DATA TO USE:
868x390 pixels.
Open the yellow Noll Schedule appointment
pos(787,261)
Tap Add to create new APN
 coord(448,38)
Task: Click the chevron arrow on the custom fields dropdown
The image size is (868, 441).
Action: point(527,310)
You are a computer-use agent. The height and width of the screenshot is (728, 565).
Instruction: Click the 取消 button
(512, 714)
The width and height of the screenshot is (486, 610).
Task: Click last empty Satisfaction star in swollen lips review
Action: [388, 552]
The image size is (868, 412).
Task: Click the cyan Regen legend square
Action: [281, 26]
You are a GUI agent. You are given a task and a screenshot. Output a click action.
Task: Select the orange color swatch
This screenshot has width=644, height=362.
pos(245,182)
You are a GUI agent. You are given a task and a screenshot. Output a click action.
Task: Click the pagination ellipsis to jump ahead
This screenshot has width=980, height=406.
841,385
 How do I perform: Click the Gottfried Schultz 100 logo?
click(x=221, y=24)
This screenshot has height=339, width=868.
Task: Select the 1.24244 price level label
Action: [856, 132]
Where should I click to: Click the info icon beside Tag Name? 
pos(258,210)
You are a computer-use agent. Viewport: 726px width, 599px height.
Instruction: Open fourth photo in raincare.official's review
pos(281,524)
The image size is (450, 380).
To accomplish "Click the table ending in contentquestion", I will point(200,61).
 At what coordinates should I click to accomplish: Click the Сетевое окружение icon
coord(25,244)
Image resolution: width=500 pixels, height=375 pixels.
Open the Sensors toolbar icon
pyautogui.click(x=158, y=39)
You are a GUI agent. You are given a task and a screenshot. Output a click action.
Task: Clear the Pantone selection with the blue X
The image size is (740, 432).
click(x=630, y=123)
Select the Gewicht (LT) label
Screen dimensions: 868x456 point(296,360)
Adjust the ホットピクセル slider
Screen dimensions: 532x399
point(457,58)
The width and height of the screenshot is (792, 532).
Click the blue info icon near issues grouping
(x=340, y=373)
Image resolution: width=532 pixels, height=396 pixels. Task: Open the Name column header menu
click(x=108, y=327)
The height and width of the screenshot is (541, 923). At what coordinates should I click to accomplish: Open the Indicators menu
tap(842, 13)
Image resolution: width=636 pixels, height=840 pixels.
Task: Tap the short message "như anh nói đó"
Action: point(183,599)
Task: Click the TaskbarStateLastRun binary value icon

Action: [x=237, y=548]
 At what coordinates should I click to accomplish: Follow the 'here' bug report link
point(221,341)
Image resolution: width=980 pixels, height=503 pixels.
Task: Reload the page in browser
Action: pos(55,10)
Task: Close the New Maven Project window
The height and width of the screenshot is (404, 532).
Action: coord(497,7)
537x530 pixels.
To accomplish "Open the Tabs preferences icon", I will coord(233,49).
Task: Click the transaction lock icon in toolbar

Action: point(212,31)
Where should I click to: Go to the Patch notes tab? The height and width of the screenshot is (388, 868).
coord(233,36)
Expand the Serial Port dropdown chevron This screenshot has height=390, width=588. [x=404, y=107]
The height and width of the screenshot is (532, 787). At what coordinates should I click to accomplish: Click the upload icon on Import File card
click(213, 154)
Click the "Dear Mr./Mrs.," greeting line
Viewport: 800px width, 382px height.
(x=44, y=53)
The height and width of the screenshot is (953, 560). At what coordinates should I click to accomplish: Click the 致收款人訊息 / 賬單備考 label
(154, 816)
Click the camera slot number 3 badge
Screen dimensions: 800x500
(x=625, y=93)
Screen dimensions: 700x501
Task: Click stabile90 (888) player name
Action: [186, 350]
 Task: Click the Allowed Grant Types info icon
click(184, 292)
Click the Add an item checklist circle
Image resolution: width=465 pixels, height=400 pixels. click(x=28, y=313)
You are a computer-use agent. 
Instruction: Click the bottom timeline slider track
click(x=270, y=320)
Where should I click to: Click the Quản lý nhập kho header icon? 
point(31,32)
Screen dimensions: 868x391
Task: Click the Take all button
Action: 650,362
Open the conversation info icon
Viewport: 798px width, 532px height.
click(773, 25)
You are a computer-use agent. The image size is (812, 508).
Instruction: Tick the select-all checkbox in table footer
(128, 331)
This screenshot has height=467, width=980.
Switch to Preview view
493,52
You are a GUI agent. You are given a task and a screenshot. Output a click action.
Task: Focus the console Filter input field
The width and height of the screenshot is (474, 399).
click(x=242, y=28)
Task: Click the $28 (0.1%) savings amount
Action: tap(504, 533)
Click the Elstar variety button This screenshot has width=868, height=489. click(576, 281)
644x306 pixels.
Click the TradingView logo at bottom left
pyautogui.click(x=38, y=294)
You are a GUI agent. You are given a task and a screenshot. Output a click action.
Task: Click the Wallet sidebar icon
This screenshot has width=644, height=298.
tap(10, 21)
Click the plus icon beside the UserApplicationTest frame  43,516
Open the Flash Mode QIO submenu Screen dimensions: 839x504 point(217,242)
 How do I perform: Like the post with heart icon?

EXERCISE GOAL:
Count every line in the entries above where the word "chevron" appears; respond with the number alone.

OUTPUT:
2